Esto no es el caso Koldo, ni el caso Ábalos ni Cerdán ni Sánchez ni PSOE, como tampoco fue el caso Gürtel, Bárcenas o PP. Es el caso España.
Si formamos un nuevo partido, de la ideología que sea, con sede en la calle Fuencarral, y ganamos las próximas generales ¿quién duda de que, en ocho años, nuestro líder estará dando explicaciones sobre un escándalo de corrupción? A través de una pantalla, de plasma o maquillaje, aparecerá compungido, sorprendido de quien hasta la noche antes era su mano derecha. El problema no está en Ferraz ni en Génova, ni en el clientelismo socialista ni en la avaricia popular. Si todos los partidos se corrompen es que la semilla del mal no habita en unas convicciones políticas.

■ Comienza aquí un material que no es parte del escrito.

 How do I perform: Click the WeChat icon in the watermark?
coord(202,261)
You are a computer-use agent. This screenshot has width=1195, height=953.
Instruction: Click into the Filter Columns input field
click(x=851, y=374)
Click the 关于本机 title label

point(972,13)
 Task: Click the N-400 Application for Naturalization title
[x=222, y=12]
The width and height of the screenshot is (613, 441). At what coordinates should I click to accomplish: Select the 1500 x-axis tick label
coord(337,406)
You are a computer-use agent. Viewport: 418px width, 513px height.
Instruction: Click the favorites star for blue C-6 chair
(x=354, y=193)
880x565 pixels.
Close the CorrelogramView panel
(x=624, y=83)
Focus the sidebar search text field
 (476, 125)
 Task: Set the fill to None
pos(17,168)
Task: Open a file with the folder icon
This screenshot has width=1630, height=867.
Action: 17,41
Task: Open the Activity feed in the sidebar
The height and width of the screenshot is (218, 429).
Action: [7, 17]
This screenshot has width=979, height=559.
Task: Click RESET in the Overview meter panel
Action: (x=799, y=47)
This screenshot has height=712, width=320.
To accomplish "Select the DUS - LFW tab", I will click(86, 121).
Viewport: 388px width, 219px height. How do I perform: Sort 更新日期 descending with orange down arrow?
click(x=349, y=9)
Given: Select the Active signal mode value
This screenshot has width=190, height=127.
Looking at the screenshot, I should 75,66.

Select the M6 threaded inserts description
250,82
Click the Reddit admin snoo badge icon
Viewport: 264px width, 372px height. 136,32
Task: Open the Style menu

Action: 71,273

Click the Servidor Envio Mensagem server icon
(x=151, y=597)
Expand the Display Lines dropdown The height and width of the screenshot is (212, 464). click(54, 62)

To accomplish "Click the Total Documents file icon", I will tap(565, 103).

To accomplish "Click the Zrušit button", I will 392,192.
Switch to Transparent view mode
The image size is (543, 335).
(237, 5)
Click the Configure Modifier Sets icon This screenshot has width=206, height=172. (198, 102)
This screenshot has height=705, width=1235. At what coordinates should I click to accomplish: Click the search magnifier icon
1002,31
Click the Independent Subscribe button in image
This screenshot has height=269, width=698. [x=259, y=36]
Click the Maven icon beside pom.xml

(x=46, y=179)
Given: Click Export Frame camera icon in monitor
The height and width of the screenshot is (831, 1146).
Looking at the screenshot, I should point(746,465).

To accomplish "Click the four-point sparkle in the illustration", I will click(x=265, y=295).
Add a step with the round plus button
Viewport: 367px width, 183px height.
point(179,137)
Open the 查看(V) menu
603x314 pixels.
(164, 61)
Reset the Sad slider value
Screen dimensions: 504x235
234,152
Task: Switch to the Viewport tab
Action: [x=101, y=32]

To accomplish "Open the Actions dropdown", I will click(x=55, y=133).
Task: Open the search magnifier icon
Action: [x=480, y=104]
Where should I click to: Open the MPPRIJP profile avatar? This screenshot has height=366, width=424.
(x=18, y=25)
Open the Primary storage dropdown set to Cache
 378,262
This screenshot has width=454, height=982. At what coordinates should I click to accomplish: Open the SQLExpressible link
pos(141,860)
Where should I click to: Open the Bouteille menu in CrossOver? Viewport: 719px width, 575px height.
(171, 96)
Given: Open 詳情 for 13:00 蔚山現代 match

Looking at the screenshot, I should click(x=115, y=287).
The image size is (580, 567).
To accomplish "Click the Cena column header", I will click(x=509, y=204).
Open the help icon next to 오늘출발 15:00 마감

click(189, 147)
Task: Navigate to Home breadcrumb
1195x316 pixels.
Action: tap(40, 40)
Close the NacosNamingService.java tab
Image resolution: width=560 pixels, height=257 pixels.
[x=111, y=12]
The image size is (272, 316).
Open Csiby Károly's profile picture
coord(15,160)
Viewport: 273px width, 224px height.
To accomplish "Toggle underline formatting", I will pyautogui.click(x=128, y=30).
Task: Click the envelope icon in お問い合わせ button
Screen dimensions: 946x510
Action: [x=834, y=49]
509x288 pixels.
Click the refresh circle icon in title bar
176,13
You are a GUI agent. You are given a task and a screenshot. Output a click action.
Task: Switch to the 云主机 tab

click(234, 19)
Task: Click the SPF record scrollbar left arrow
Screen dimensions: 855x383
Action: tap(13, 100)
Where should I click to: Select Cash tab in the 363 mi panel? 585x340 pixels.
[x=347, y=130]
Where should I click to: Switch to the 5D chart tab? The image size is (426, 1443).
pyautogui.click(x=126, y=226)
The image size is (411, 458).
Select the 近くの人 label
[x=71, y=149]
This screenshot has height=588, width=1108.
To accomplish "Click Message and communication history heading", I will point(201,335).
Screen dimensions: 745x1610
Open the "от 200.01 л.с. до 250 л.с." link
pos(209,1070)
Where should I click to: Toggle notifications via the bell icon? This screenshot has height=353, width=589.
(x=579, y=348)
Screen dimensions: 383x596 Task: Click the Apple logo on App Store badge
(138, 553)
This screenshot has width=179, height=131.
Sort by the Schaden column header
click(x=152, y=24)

Pero no pasa en todos los países. En las naciones de nuestro entorno no hay “ganaderías” de empresas que, según sospecha la UCO, estarían ligadas a los partidos para conseguir millones en obras públicas. Y vamos a peor. Como señalamos hace unos meses, en la última edición del índice de Transparencia Internacional (TI) sobre la capacidad para luchar contra la corrupción, estamos en la posición 46 del mundo, por debajo de países con menos recorrido democrático, tanto cercanos culturalmente (Portugal o Chile) como a media distancia (Estonia o Lituania) o lejanos (Botsuana o Ruanda).